A few years ago I had the opportunity to listen to David Barsamian interview University of Colorado ethnomusicology professor John Galm about Brazilian popular music. In that interview, Professor Galm said something that I was reminded of by Cyro Baptista and Beat the Donkey's performance this past Saturday. Galm remarked in the interview that Brazilian popular music, in particular the music of the carnival, rests on a tremendous inventiveness. Since musical instruments can be expensive and often beyond the reach of common people, the masses in Brazil often simply improvise, Galm said, making music out of whatever is at hand. This has given rise, Galm said, to a quite wide variety of quite unorthodox and wildly inventive instruments, some of them even improvised from domestic utensils or appliances such as pots and pans, shelves or wooden crates. It is a matter of making a virtue out of necessity, so to speak.

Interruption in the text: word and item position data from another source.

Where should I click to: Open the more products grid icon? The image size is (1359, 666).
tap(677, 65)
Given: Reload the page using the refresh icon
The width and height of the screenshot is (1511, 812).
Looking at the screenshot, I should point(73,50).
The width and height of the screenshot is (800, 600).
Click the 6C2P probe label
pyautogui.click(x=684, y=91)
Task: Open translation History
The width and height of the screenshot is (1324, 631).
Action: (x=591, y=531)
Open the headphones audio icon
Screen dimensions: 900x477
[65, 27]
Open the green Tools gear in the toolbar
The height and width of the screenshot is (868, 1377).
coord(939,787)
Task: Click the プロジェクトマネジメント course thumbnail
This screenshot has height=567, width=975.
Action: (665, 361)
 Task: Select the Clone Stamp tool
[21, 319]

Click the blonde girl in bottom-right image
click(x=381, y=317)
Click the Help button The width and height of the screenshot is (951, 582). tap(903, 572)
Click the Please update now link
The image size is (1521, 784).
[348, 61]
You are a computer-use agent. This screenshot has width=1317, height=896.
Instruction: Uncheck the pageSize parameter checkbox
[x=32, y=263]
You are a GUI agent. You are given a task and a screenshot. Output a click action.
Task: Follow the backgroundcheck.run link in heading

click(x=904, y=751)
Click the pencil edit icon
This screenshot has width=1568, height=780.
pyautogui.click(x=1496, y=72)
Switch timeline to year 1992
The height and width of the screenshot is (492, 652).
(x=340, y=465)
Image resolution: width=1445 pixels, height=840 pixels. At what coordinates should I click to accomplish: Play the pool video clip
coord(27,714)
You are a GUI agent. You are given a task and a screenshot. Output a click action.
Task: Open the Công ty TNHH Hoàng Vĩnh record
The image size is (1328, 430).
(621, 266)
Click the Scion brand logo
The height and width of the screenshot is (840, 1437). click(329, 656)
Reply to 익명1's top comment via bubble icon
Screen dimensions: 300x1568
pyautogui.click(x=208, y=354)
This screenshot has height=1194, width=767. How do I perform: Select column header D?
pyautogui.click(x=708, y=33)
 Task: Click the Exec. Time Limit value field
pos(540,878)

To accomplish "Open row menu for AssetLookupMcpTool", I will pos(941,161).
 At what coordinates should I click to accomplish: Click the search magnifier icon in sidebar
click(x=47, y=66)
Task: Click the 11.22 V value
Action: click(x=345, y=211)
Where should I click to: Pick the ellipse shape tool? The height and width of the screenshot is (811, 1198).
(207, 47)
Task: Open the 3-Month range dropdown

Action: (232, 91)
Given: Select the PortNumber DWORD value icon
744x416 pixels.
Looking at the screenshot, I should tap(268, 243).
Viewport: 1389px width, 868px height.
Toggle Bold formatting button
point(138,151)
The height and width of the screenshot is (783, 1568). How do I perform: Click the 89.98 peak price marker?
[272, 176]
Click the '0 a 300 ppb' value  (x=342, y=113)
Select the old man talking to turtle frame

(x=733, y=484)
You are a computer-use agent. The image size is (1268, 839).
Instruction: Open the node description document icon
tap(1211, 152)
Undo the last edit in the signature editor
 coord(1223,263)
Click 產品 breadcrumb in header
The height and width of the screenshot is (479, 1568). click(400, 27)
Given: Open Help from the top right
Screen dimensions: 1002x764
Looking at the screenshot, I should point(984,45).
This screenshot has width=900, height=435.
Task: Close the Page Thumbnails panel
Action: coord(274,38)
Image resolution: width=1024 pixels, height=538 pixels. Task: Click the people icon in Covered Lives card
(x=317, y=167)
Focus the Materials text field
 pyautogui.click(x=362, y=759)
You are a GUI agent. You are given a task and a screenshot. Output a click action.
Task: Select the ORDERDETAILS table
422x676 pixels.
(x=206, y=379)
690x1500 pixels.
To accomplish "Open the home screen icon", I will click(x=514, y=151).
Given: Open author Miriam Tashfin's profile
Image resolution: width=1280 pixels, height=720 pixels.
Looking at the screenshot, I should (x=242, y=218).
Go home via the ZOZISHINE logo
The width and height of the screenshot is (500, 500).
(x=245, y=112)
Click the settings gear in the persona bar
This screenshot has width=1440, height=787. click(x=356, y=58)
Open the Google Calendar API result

In its performance, Beat the Donkey led by Cyro Baptista seemed to have taken this Brazilian tradition into a flight of whimsy that seemed to make the show part vaudeville, part a world music pageant, and part a fanciful caper. Over there in the [art]seen blog, Krithika has already done an excellent job of describing the concert, and so I won't give you a blow-by-blow account. Rather, I will be somewhat impressionistic and simply share my general thoughts about the concert.

Cyro Baptista reminded me somewhat of the great Brazilian multi-instrumentalist Tom
, well-known for creating music with the sounds of blenders, floor polishers, radios, typewriters and vacuum cleaners during the 1970s. Zé (and to a lesser extent, Zé's fellow artists in the Brazilian "Tropicalia" movement, too) were harkening back to the Brazilian writer Oswald de Andrade's influential "Cannibalist Manifesto" of 1928, a key text of Brazilian modernism, in which Andrade had compared the postcolonial re-appropriation, in places such as Brazil, of European/North American cultural symbols, to "cannibalism". The idea is that we postcolonials cannibalize (literally consume) western cultural artifacts, and in doing so we create something new out of them, very different from their originally intended use. The appearance, at one point in Beat the Donkey's performance, of a giant Coca-Cola crate (used as a percussion instrument) is a gesture, i think, towards this "cultural re-appropriation."

After the performance, I had a very lively and interesting discussion with a friend over coffee at Panera's. She said -- and I think she is correct -- that a concert like this can all too easily become kitschy, an exercise in mere showmanship and crowd-pleasing -- and in pandering, with its profligate and over-stumulative excess -- to us, the perpetually attention-deficient denizens of the cyberculture era, who are likely to lap up such pageantry and consume with goggle-eyed ecstasy, the globetrotting bricolage of world-music samples seemingly thrown together in a randomly jumbled, decontextualized, fashion. But I think that Cyro Baptista is well aware of this, and, with more than a hint of self-parody, he is putting on this performance in what is actually an ironic way. Very postmodern, in fact. He is, I think, while not denying the cacophony and kitschiness of modern existence, challenging its meaninglessness and actually humanizing it by performing it with fellow musicians with such joy and intensity.

In fact, something that Cyro Baptista says in one of his interviews is very revealing, I think, of how he envisages this kind of performance as, in a small way, an act of resistance:

Interviewer: Music brings together people in harmony…

Cyro Baptista: Yes. When I started to get together ‘Beat the Donkey’ I had this idea and I call this percussionist and I say, ‘I want to have music and dancers all together and do this….’ And he says, ‘Man. Why do we need ten people to do that? Me and you, we can do this with machines…’ In a time like we are passing now we need to do things together …… to see if we can transform the energy…. I wake up now and I see this stupid man who wants to have a stupid war and I think ‘What the f*ck…Why?’ This guy is wasting his time…I barely have time to do things during the day like composing, doing this and that, taking care of the kids, and how does this guy have time during the day to make a war? Does he not have anything else to do?